Stadion Tata Raphaël

Angel Moway war gefürchtet für ihre schnelle Führhand, die sie in diesem Augenblick auf meinem Kinn platzierte. Zum dritten Mal in zwei Minuten. Ihre Tochter Herveline saß im Strampelanzug unter dem verdreckten Sandsack und quietschte vergnügt. Es gibt in Kinshasa nicht viele Kinder, deren Mütter eine Gerade landen können. Angel, eine Bantamgewichtlerin mit dünn geflochtenen Zöpfen, tänzelte locker, schlug Kombinationen gegen meine Deckung, lauerte auf die nächste Lücke. Sie machte ihrem Namen alle Ehre. Selbst während des heftigsten Schlagabtausches behielt ihr Gesicht einen engelsgleichen Ausdruck sanfter Konzentration.

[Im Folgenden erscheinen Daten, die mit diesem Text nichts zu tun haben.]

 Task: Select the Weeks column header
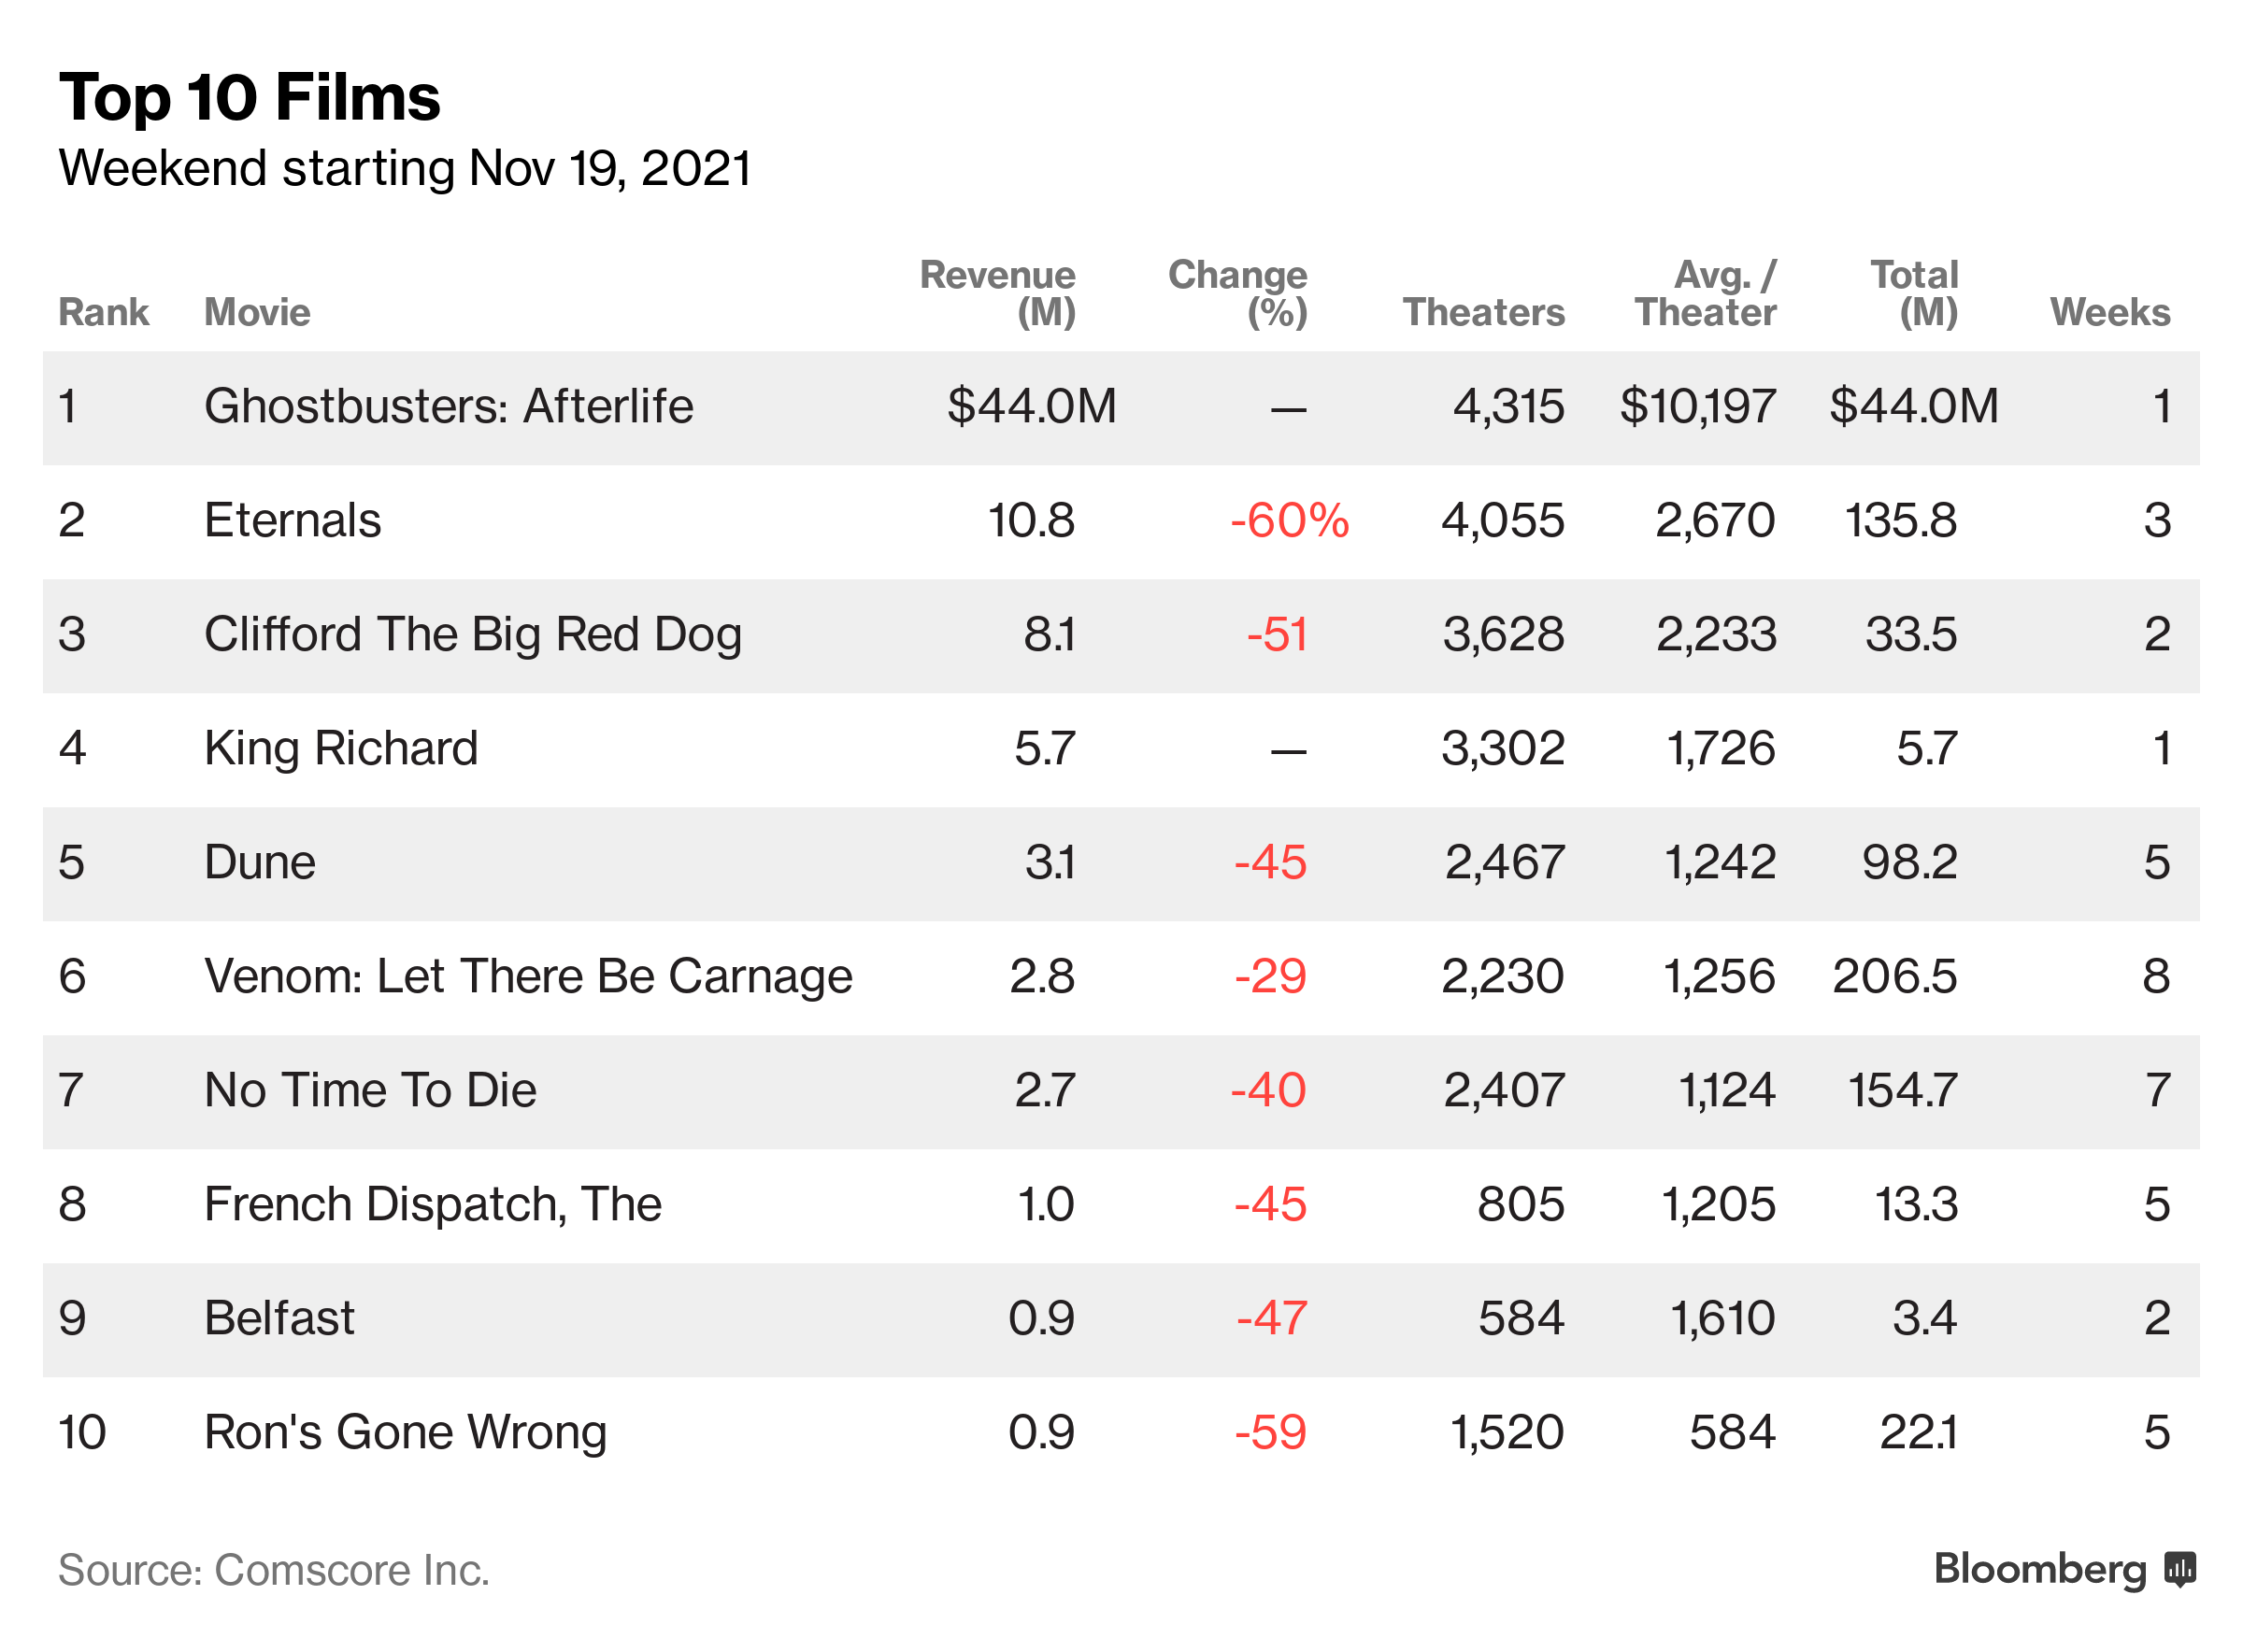pyautogui.click(x=2109, y=312)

Es war Samstagnachmittag, in Judex’ Club trudelten Boxer zum Training ein und passierten ungerührt die Halbwüchsigen, die am Eingang wild gestikulierten und schrien. Sie hatten in einem nahe gelegenen Schuppen ein ausgesetztes Neugeborenes gefunden, eingewickelt in ein zerrissenes Hemd. Jetzt wollten sie Taxigeld, um den Säugling ins Waisenhaus zu bringen. »Babys, Babys, Babys!«, sagte Judex, »ich erklär’ den Frauen immer: Haltet euch die Kerle vom Leib, sonst seid ihr sofort schwanger.«

»Dschüüdex!« So hatte sich der Mann bei unserer ersten Begegnung vorgestellt. »Ganz einfach: Coach Dschüüdex.« Klein, drahtig, auf dem Kopf eine speckige Baseballmütze, darunter ein Vogelgesicht mit weit auseinanderliegenden Augen, als erwarte er jederzeit einen Haken von der Seite. Ich hatte Judex zufällig auf einem Parkplatz entdeckt, wo er, ausgestattet mit zwei zerfledderten Boxhandschuhen und einem Badelatschen als Schlagpratze, eine Gruppe Kämpfer trainierte. Darunter befanden sich zu meiner Verblüffung mehrere Boxerinnen, die er als »Frauennationalmannschaft« vorstellte. Das war 2002. Das Land taumelte damals zwischen Krieg und Friedensgesprächen. Konvois von warlords, die bei Verhandlungen in Kinshasa um Ministerposten schacherten, rasten durch die Stadt. An der Bar des Hotel Intercontinental war die kongolesische Variante der Globalisierung zu besichtigen: ukrainische Waffenschmuggler, libanesische Diamantenhändler, Offiziere aus Simbabwe und Angola, die Militärhilfe gegen Rohstoffkonzessionen anboten. Judex kümmerte das wenig. Die Kämpfe fanden weit weg im Osten des Landes statt, und für Krieg und Politik interessierte er sich nur dann, wenn Putschgerüchte oder Großdemonstrationen seinen Trainingsplan störten. Sein Alter gab er damals mit 53 Jahren an, was er im Laufe unserer Bekanntschaft stetig nach unten korrigierte. Ansonsten waren seine Zahlen präzise und konstant. »Vier Mal nationaler Meister, vier Mal Afrika-Meister im Weltergewicht – 101 Kämpfe, 97 Siege, drei Remis, eine Niederlage.« Das war die Chronologie seiner sportlichen Karriere, damals Ende der siebziger Jahre, als der Kongo noch Zaire hieß und die Zeiten himmlisch schienen. Zumindest im Rückblick.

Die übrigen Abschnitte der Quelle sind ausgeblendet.